Source extract:
*****

It was heartbreaking, that final glance, when he saw his wife and kids for the last time. Memories flashed back, in heartbreaking cascades, of all those special moments – the first time he met...
It was heartbreaking, that final glance, when he saw his wife and kids for the last time. Memories flashed back, in heartbreaking cascades, of all those special moments – the first time he met his wife, his son’s first steps, his daughter’s first words, family picnics, the long drives, the dinner-time banter.
How quickly it all seemed to go by, he wondered, before he took off his virtual reality (VR) headset and returned to the chaos of his actual family. He was right, it actually had gone by pretty quick, a total of two hours and 45 minutes to be precise.
To some, this might sound ambitiously futuristic, perhaps comically so. They clearly haven’t experienced existing VR offerings in the marketplace. Because the slightest exposure to immersive 3D VR should suffice to denude even the most hardened sceptic of any doubt that in the next few decades, a significant percentage of people will simply be plugged into alternative virtual realities.
And VR is riding on the wave of artificial intelligence (AI), which is changing our very interface with reality as we know it. Digital bots modelled on self-learning algorithms are beginning to interact with humans as their virtual assistants. A few more years and your tax accountant will likely be a voice-enabled interactive bot who knows all your tax history better than you do, and will happily file your annual tax returns.
Much of our cognitive load will simply be outsourced to our benevolent, or not-so-benevolent, robot friends. Think spatial navigation, a critical aspect of human cognition, outsourced almost completely to smartphones. Sounds quite benign, till you realise human cognitive functions don’t quite operate in silos; they often fire up other cognitive functions too.

*****

Records supplied:
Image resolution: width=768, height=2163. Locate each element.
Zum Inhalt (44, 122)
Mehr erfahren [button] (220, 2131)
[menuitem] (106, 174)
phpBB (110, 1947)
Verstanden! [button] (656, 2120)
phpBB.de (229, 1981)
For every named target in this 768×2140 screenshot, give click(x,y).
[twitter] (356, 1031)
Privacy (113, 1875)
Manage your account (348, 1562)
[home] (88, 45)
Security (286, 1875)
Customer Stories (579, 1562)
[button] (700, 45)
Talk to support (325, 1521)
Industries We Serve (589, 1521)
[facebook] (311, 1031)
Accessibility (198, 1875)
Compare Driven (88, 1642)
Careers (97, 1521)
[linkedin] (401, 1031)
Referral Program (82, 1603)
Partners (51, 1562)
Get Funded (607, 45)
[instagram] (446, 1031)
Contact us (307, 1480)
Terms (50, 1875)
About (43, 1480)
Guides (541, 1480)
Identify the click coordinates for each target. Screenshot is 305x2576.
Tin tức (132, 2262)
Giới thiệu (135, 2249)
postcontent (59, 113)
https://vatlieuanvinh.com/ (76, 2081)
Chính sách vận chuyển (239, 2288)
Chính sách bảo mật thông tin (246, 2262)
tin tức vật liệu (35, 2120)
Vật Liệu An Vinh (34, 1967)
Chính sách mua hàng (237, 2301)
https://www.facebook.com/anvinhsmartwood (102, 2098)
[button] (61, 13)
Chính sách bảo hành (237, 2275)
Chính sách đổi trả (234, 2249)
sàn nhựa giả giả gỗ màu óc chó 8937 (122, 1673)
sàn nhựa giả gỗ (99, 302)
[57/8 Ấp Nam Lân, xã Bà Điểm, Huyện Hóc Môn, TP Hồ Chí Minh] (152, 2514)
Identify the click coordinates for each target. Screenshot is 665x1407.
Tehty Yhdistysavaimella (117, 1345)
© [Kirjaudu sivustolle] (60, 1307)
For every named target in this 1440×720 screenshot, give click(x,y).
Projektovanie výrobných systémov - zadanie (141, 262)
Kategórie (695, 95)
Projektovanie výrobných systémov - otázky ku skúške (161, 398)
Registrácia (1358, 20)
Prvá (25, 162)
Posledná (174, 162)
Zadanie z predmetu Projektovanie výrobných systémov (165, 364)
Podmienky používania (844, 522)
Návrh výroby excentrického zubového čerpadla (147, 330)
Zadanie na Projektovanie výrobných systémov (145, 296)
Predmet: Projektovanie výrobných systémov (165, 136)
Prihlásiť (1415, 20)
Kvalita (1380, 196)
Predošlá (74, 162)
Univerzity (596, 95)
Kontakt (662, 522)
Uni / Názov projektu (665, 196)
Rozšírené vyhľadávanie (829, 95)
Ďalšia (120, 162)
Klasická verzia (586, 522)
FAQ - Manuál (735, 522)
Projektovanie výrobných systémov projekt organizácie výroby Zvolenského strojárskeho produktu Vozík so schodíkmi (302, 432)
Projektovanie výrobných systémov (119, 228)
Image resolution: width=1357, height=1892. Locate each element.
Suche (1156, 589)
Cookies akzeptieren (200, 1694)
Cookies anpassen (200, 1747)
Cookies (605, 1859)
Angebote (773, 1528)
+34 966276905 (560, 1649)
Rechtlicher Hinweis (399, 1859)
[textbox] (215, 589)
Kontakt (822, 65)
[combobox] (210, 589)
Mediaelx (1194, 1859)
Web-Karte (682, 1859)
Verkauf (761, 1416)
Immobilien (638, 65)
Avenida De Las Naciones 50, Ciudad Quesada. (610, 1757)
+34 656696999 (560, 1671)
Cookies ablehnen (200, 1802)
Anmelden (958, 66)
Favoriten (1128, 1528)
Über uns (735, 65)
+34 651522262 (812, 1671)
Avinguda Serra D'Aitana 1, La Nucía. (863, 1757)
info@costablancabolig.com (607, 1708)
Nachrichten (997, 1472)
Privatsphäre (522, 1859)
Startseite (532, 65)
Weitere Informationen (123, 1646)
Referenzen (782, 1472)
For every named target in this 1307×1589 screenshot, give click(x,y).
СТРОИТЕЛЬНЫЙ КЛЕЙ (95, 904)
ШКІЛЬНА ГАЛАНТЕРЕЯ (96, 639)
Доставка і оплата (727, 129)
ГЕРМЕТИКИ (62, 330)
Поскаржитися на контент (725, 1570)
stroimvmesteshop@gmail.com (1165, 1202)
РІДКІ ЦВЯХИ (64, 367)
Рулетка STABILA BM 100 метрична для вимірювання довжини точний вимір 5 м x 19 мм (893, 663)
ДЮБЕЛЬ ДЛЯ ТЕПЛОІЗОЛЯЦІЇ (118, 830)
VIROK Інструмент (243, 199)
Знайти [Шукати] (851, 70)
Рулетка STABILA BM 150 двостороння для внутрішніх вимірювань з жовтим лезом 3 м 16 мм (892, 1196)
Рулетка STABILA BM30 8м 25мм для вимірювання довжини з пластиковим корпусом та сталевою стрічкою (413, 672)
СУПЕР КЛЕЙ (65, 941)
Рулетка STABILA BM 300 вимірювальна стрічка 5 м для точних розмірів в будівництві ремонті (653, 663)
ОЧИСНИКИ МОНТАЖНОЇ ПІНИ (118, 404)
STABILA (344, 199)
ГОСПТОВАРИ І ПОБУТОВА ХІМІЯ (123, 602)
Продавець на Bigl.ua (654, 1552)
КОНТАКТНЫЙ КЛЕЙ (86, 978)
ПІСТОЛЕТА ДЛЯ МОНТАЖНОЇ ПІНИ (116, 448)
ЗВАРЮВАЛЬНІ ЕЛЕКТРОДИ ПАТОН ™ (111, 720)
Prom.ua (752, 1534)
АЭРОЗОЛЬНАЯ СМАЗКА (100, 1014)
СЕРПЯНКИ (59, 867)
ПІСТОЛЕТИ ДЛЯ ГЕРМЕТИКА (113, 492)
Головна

*****

Work to complete:
A) Can you give again the virtual reality essay above the listing, word for word, everything from "Much of our" down to "cognitive functions too."?
B) What comes next in the virtual reality essay above the listing? Continue it from its last sentence.

Responses for each task:
A)
Much of our cognitive load will simply be outsourced to our benevolent, or not-so-benevolent, robot friends. Think spatial navigation, a critical aspect of human cognition, outsourced almost completely to smartphones. Sounds quite benign, till you realise human cognitive functions don’t quite operate in silos; they often fire up other cognitive functions too.

B)
For example, good spatial navigation is often correlated with superior math skills. The human brain is, after all, a mesh of overlying functions and faculties, each feeding the other. The diminishment, therefore, of one function can easily lead to the diminishment of others. In other words, as our robot friends might get smarter, we might get dumber. And this perhaps is the greatest danger of all, that while in the Industrial Revolution, machines replaced humans in hard labour, the AI-powered robots of the digital revolution are replacing humans in cognitive tasks. You can take hard labour from a man, say a farmer, and teach him new skills, say data entry. But what do you teach a man when future flavours of Alpha Zero (an unparalleled AI-powered chess programme) take over the most complicated tasks performed by humans, and execute them with thousand-fold efficiency?
Now merge AI and VR and what you have is simulated worlds indistinguishable from base reality. VR is already becoming a big market for people to engage in fantasies that eluded them in real life. And if Facebook/Instagram are any indication of how we obsesses over our digital alter-egos, imagine the power of VR a few decades from now, the new frontier where we live as real as any reliable construal of actual reality. A few hours of immersive engagement could feel like weeks or months.
With all this change around the corner, it is true to say that everything – our traditions, belief systems, values, systems of governance, economic models, our entire way of life, and our very conception of what it is to be human – is completely up for grabs.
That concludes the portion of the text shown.